6[004] – Les hackers créent la possibilité que des choses nouvelles s’engagent dans le monde. Pas toujours des grandes choses, ni même des bonnes choses, mais des nouvelles choses. En art, en science, en philosophie et dans la culture, dans toute production des connaissances où les données peuvent être rassemblées, d’où l’information peut être extraite, dans ce que cette information peut produire de nouvelles possibilités pour le monde, il y a des Hackers qui hackent le neuf hors du vieux. Nous, les Hackers, nous créons ces nouveaux mondes, mais nous ne les possédons pas. Ce que nous créons est hypothéqué par d’autres, pour les intérêts des autres, des États et des organisations, qui monopolisent les moyens de réaliser les univers que nous sommes seuls à découvrir. Nous ne possédons pas ce que nous produisons – cela nous possède.

7[070] – Hacker c’est exprimer la connaissance sous n’importe quelle forme. Le savoir du Hacker, dans sa pratique, implique une politique de l’information libre, de l’étude libre, de l’échange du résultat d’égal à égal dans un réseau peer-to-peer. Le savoir du Hacker implique aussi une éthique de la connaissance ouverte aux désirs des classes productives, et libérée de la subordination à la production marchande. Le savoir du Hacker est une connaissance qui exprime la virtualité de la nature en la transformant, étant pleinement conscient de la gratification comme du danger. Quand le savoir est libéré de la rareté, la libre production des connaissances devient un savoir des producteurs libres.
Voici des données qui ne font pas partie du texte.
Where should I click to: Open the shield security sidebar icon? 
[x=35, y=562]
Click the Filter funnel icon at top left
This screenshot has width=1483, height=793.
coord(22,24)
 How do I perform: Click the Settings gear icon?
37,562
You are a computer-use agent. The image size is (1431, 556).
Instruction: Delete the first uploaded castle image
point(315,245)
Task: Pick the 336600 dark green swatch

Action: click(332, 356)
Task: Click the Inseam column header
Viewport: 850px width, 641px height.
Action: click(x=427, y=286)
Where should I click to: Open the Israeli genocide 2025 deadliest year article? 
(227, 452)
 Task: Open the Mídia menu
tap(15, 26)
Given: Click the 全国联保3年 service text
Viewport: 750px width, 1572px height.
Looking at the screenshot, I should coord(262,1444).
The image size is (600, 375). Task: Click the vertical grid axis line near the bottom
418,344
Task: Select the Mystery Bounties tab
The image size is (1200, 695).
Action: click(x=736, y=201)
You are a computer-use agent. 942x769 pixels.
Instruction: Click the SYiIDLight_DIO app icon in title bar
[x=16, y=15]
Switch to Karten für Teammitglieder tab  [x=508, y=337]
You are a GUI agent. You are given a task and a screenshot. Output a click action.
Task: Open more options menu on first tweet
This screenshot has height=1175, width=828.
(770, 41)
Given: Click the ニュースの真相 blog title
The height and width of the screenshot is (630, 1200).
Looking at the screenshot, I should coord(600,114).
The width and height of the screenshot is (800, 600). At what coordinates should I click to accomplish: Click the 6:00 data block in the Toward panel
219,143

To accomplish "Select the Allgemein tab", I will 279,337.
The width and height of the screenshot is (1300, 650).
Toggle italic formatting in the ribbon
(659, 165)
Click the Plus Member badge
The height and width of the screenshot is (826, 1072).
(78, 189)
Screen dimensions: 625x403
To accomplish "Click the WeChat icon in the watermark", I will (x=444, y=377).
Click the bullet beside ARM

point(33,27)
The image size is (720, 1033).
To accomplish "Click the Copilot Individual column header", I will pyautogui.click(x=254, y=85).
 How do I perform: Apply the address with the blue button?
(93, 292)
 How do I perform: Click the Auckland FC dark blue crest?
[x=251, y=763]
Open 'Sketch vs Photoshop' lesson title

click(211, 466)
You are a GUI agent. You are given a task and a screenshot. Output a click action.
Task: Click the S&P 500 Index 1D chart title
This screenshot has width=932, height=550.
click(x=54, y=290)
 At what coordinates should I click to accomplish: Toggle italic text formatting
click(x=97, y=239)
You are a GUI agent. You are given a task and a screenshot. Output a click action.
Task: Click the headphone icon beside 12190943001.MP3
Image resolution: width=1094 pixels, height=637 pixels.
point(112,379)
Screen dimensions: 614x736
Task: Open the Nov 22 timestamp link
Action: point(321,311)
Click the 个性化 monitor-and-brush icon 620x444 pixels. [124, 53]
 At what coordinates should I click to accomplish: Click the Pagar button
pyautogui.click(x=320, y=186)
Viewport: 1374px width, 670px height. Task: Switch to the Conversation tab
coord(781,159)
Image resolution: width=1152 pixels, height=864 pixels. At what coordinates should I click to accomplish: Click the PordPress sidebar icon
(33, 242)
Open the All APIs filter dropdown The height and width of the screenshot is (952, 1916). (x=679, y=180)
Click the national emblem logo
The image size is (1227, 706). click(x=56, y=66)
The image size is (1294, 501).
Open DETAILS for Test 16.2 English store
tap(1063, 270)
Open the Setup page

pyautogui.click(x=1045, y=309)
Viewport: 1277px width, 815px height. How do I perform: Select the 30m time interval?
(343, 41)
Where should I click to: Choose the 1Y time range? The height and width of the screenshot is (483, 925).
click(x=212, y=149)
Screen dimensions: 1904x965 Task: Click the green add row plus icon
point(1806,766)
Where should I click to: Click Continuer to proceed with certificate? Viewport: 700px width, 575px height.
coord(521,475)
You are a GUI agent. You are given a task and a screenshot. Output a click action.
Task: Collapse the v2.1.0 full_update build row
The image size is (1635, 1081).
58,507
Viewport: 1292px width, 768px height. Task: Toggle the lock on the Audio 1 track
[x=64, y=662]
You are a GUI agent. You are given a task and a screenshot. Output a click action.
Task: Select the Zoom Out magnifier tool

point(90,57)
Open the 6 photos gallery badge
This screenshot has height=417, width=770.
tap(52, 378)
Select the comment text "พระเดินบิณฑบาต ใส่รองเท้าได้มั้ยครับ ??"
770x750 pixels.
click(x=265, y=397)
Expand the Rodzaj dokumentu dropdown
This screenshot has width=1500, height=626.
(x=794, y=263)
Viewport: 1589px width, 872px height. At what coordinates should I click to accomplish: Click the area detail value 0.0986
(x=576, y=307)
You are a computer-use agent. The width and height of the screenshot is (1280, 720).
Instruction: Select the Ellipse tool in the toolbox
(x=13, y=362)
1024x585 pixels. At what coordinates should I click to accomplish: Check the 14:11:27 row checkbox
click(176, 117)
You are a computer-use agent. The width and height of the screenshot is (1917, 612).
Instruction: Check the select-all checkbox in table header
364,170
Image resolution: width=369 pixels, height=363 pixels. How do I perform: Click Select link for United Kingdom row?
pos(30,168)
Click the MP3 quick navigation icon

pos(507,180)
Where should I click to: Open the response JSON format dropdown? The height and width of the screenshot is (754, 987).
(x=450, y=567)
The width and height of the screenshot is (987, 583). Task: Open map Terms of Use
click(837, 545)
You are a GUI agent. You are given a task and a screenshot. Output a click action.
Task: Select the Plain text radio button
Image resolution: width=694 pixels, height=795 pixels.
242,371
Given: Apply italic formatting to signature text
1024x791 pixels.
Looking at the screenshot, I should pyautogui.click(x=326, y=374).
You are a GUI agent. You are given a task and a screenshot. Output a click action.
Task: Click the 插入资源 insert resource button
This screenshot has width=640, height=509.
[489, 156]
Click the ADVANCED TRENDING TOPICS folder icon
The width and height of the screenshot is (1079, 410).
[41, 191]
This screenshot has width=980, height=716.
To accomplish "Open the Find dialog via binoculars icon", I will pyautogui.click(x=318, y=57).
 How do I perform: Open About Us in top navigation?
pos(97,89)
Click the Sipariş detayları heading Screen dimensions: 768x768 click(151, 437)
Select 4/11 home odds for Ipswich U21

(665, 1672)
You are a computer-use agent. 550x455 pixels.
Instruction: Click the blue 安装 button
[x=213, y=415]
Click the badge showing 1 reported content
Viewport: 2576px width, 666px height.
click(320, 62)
8[058] – Le hack exprime la connaissance dans sa virtualité, en produisant de nouvelles abstractions ; elles ne s’inscrivent pas nécessairement dans le régime disciplinaire qui organise et conforme l’éducation. La connaissance à son niveau le plus abstrait et le plus productif peut être rare, mais cette rareté n’a rien à voir avec celle imposée par la hiérarchie et la marchandisation de l’éducation. La rareté de la connaissance exprime la variété cachée de la nature elle-même, qui refuse d’être disciplinée. La nature se déploie – se déplie dans son temps propre.

9[225] – Même les hacks inutiles peuvent, de manière assez perverse, être valorisés pour la pureté de leur inefficacité. Il n’y a rien qui ne puisse pas être valorisé comme représentation. Il n’y a rien qui ne puisse pas être critiqué et par conséquent valorisé, de toute façon, par la vertu de l’attention accordée à ses propriétés. Le hack est conduit dans l’histoire par sa condition d’existence – l’expression – qui appelle au renouvellement de la différence.

10[008] – L’abstraction peut être découverte ou produite, peut être matérielle ou immatérielle, mais elle est toujours produite et affirmée par un hack. Abstraire c’est élaborer un plan dans lequel des matériaux, par ailleurs différents et sans rapport entre eux, peuvent être mis en relation de nombreuses façons. Abstraire c’est exprimer la virtualité de la nature, faire connaître quelques moments de ses multiples possibilités, actualiser une relation parmi un infini relationnel, manifester le divers.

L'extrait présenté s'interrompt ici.